- [YOUR TASK]:
Find the line containing "For every named target in this 1280×2462" in the listing below. Repeat it exactly, along with each following line up to and including the one containing "SECCIÓN PARAFARMACIA (189, 184)".

★ ★ ★ ★ ★ ★ ★

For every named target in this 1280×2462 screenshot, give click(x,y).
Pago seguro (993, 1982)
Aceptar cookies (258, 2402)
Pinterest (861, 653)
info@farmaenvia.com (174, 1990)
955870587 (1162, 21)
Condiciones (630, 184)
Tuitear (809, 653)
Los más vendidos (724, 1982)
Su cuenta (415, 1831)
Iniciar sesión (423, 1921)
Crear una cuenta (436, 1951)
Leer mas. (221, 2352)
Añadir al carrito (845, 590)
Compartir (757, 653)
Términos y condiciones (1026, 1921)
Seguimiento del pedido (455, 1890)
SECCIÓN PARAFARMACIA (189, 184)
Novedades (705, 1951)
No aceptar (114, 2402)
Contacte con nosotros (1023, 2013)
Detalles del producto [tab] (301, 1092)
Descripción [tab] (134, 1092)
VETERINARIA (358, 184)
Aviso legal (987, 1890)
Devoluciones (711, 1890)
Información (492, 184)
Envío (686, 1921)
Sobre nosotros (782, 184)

★ ★ ★ ★ ★ ★ ★

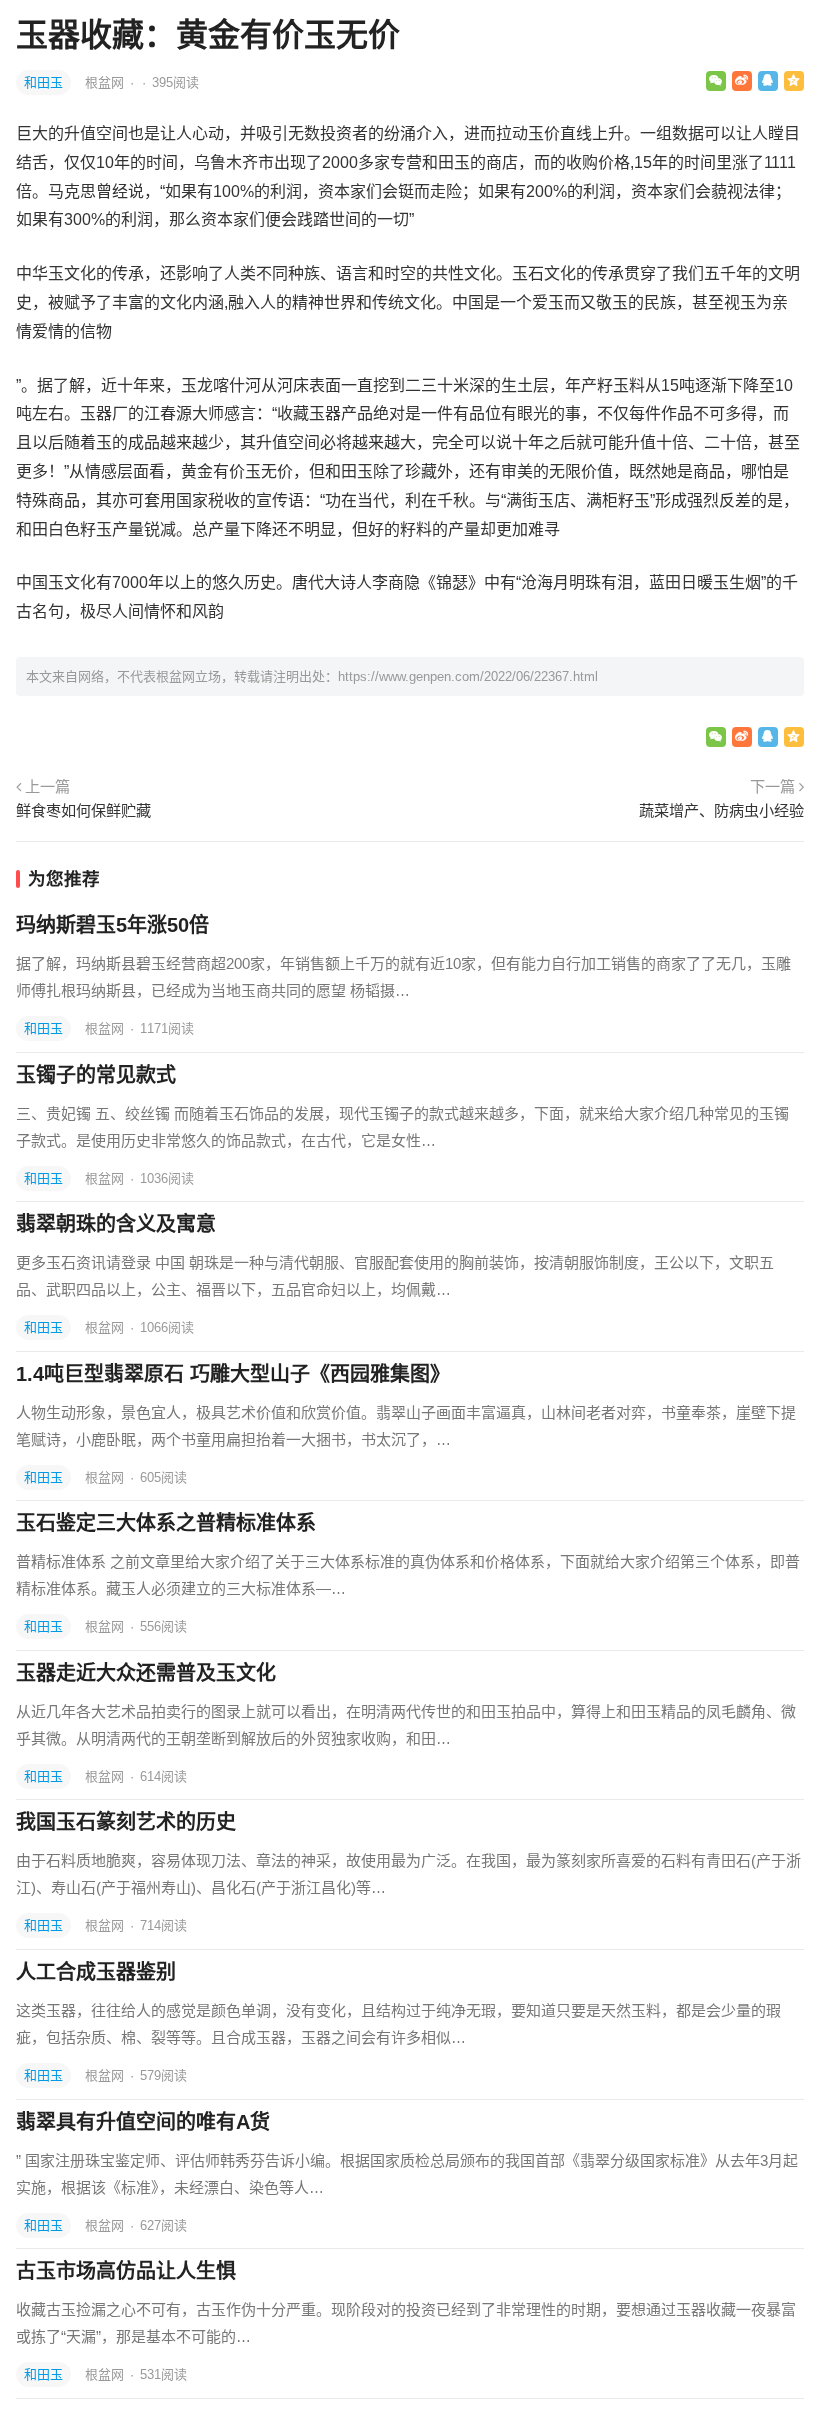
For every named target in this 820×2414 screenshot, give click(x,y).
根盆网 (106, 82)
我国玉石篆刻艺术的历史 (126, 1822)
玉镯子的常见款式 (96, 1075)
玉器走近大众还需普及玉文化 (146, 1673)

★ ★ ★ ★ ★ ★ ★

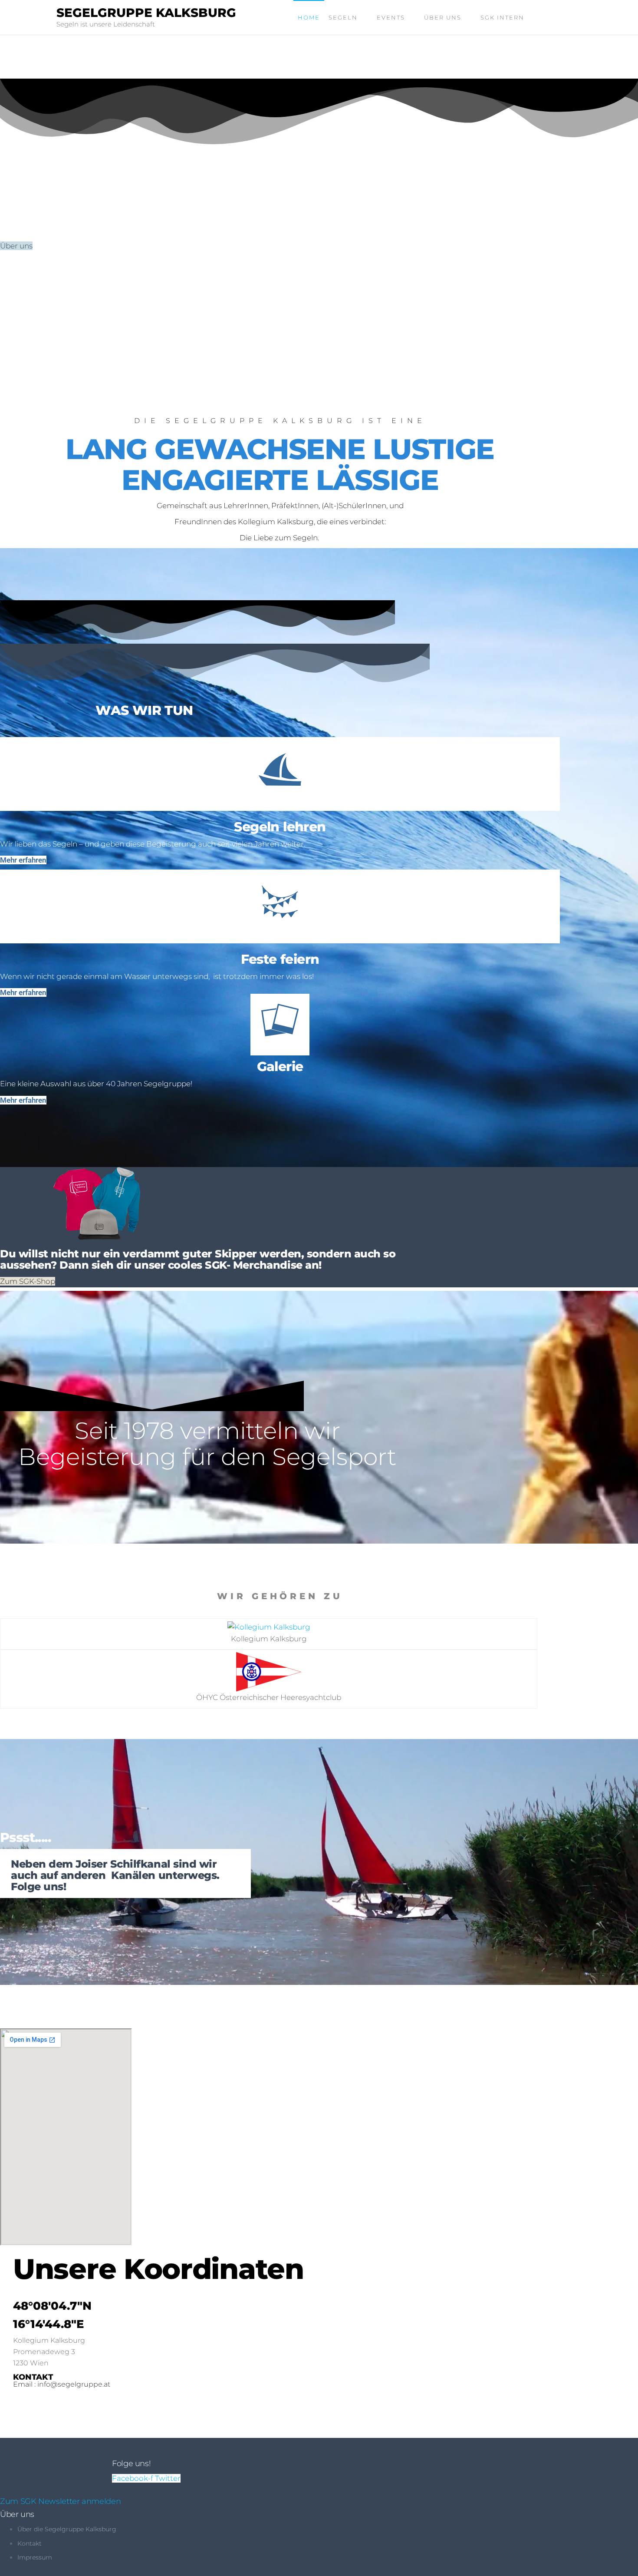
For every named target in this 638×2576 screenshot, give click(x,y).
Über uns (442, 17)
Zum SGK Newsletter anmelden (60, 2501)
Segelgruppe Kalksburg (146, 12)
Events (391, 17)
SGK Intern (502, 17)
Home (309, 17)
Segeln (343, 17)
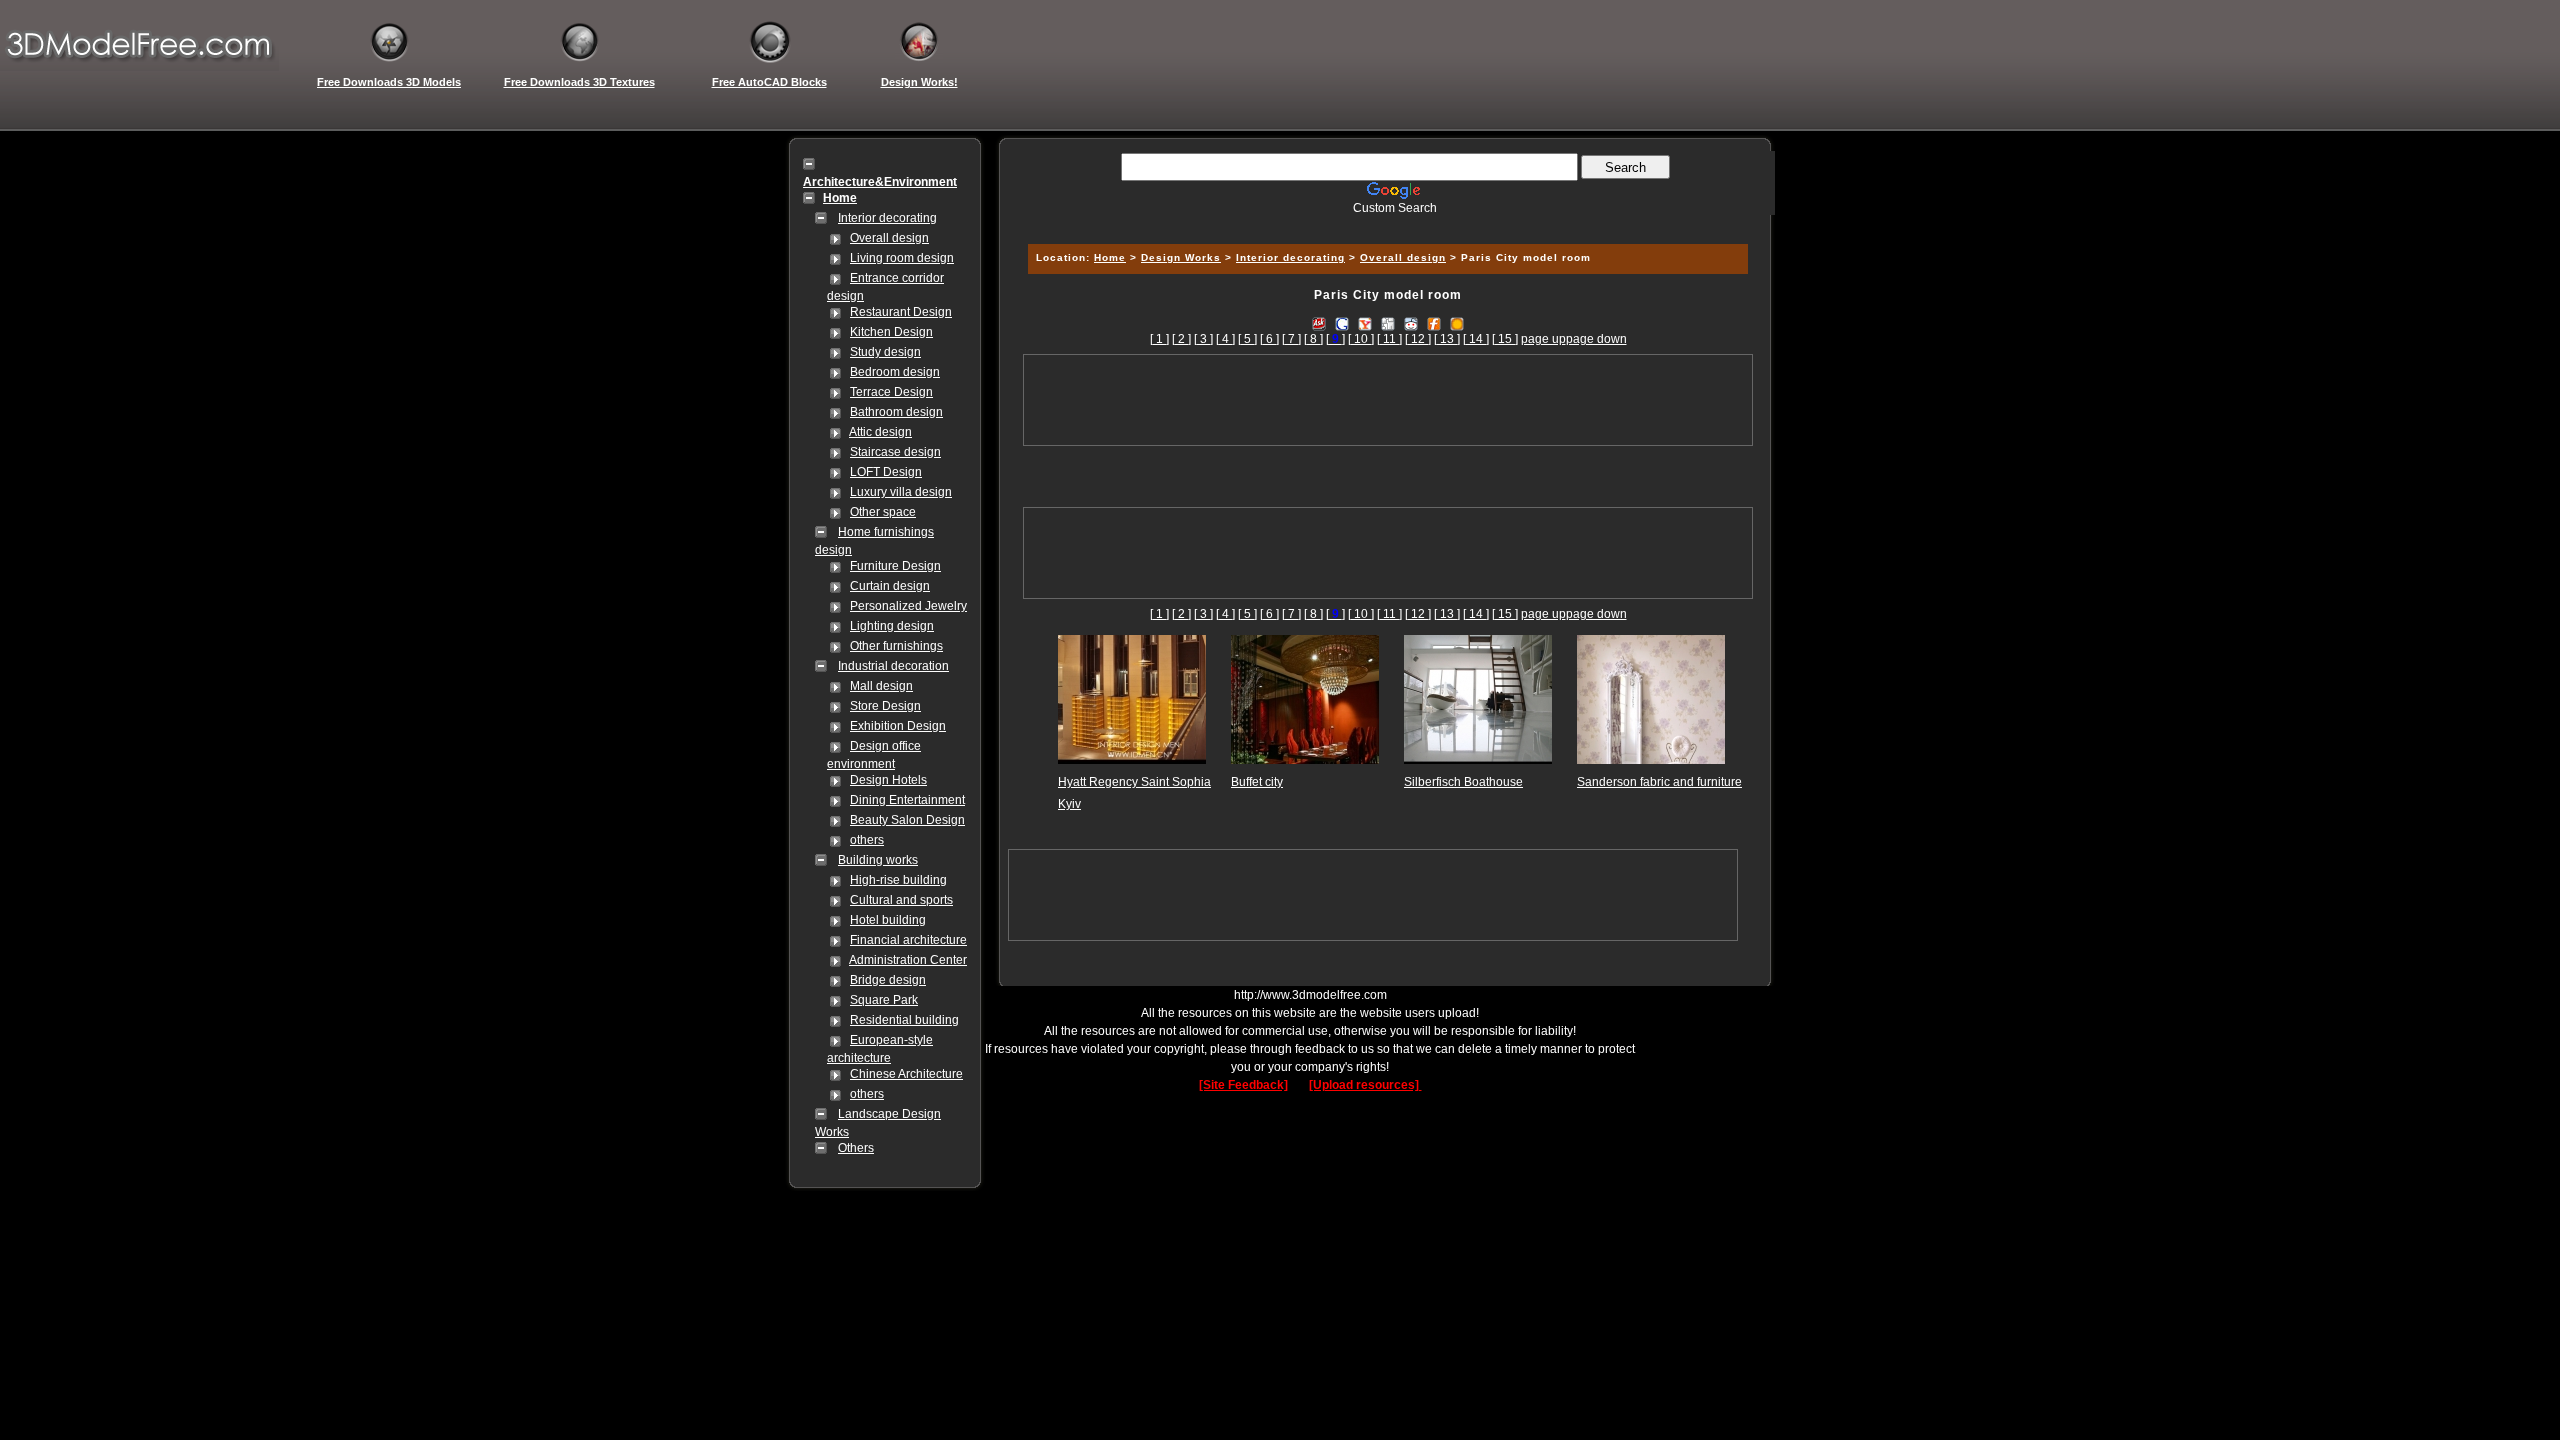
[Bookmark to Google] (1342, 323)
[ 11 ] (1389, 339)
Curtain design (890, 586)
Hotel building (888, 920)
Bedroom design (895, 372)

★ ★ ★ ★ ★ ★ ★

- [TASK OUTPUT]:
For every named target in this 1280×2462 screenshot, give click(x,y).
Pago seguro (993, 1982)
Aceptar cookies (258, 2402)
Pinterest (861, 653)
info@farmaenvia.com (174, 1990)
955870587 (1162, 21)
Condiciones (630, 184)
Tuitear (809, 653)
Los más vendidos (724, 1982)
Su cuenta (415, 1831)
Iniciar sesión (423, 1921)
Crear una cuenta (436, 1951)
Leer mas. (221, 2352)
Añadir al carrito (845, 590)
Compartir (757, 653)
Términos y condiciones (1026, 1921)
Seguimiento del pedido (455, 1890)
SECCIÓN PARAFARMACIA (189, 184)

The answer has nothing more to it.